ハードクレーム対応の心構え(3)
組織の方針・ルールに沿って行動する

 日々、目の前のクレームに注力して対応していると忘れてしまいがちですが、どんな仕事であっても、あなたは「組織の一員・代表」として対応をしています。

 お客様から「お前の、そのいい加減な接客態度は何だ!」とクレームを受け、これがきっかけでハードクレームに発展したとしても、その対応はあなただけの仕事ではありません。「私の態度が悪かったお詫びに、今購入された商品を値引きします(私のせいなのだから自分がその差額を負担しよう)」などと、上司の指示なしに勝手な対応をしてしまうのは、出過ぎた行為です。

「閉店時間に間に合わないから、あと15分だけお店を開けておいてほしい」という無理な要求に対し「分かりました。では今回だけは私がお待ちします(私が残業すればいいだけ)」といった特別扱いも絶対にいけません。

 このような対応をしてしまうと、相手は「前の人はやってくれたのに」と次回以降も同じように無理な要求を組織に繰り返し要求してくるようになります。

「組織の一員・代表」として、組織の方針をお伝えするのが、あなたの役割であり、責務です。開店時間、閉店時間が決まっているのも、組織の方針であり、そこには意図があります。クレーム対応の仕方のマニュアル、ルールも、組織としての方針をまとめたものなので、一スタッフの判断で変更してはいけません。

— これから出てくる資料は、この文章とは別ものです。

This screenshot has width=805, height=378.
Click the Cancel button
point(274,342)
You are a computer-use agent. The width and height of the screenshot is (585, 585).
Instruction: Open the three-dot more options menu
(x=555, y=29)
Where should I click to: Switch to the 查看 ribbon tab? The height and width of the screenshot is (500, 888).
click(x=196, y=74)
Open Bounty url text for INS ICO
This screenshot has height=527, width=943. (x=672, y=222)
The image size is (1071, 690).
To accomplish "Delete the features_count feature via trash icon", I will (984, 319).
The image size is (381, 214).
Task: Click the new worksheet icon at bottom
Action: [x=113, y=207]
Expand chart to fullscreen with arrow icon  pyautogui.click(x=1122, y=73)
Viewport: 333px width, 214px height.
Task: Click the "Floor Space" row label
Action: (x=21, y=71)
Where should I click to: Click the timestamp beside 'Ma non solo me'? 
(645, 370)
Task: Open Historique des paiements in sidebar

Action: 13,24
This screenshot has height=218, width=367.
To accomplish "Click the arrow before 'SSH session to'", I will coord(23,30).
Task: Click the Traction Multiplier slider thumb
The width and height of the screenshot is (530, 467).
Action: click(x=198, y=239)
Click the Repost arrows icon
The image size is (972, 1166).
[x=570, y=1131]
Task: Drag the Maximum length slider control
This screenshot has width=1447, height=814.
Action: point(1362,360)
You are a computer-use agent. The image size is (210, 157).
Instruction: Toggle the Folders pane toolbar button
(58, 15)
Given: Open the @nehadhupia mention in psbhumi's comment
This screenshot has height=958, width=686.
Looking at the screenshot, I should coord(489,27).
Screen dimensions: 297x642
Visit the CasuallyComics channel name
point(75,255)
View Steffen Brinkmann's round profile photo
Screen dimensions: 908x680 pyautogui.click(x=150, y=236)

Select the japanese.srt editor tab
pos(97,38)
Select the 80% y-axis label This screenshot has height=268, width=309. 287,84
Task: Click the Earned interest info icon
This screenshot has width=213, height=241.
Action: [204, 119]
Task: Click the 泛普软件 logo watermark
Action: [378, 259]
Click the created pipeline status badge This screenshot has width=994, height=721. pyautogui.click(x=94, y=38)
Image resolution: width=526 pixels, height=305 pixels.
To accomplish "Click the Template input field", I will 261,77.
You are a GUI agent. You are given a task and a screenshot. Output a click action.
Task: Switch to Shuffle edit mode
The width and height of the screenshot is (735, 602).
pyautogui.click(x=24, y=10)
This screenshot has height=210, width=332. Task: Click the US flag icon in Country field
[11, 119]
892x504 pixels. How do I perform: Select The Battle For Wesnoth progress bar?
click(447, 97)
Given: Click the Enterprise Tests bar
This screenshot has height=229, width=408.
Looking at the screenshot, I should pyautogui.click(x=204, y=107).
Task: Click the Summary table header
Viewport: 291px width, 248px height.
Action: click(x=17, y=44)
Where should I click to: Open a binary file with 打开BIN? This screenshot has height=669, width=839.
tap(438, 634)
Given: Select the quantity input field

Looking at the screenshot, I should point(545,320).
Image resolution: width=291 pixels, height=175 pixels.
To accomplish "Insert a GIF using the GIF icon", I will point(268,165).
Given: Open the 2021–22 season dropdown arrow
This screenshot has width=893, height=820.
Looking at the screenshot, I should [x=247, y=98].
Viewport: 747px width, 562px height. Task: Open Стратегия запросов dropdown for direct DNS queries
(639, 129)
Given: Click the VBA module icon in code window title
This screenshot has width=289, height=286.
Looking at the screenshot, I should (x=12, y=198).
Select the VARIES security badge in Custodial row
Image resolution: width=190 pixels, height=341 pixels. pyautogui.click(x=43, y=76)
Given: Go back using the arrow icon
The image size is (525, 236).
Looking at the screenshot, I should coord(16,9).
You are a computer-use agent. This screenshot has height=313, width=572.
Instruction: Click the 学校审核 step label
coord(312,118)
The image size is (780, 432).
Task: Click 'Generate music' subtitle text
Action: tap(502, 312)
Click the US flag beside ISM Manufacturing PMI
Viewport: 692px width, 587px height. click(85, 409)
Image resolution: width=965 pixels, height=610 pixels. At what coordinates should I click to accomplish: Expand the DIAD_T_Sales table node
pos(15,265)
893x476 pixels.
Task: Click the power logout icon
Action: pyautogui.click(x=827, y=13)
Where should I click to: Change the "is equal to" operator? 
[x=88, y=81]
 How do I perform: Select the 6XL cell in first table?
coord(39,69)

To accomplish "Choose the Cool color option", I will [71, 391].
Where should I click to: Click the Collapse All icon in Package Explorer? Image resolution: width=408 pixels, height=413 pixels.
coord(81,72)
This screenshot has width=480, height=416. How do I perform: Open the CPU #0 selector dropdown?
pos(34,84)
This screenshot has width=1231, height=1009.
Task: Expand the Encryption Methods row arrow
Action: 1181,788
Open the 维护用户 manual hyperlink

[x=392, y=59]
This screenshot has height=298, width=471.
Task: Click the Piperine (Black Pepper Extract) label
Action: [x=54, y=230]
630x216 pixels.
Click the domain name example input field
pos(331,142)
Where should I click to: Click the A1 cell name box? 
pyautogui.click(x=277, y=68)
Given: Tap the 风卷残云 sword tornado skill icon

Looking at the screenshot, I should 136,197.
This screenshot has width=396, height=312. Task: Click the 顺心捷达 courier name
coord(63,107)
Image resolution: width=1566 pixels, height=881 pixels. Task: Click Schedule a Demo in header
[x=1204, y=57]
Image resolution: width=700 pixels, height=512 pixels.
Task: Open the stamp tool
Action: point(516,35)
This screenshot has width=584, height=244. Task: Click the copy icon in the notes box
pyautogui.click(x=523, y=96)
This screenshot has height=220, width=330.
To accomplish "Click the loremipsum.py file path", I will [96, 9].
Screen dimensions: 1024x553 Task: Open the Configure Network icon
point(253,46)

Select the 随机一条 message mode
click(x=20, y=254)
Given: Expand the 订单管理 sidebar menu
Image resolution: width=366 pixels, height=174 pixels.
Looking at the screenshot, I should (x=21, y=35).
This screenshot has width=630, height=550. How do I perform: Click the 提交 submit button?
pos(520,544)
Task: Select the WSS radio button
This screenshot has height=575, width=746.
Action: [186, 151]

 もし、現場の状況とマニュアル・ルールが合っていない場合は、マニュアル・ルールの改良を組織、上司に提言してください。現場スタッフ皆で声を上げてもいいでしょう。マニュアル・ルールを定めるのは組織の仕事であって、現場、それもスタッフの仕事ではありません。スタッフの役割は、方針の順守を徹底して行うことです。

 また、不当な要求を押し付けてくるお客様に対して、話を聞き続けていても埒が明かず、他の業務に支障が出るようであれば、お客様対応を切り上げするという判断も必要です。組織が設定したルールに従って判断しましょう。

 一定の対応方針の下で行動しないと、要らぬトラブルを招きます。訴訟になることもあります。組織の一員としてスタッフ全員が一貫した対応をすることができてはじめて、ハードクレームを減らせるのです。

 ハードクレームが発生したら、以上3つのポイントを意識して対応しましょう。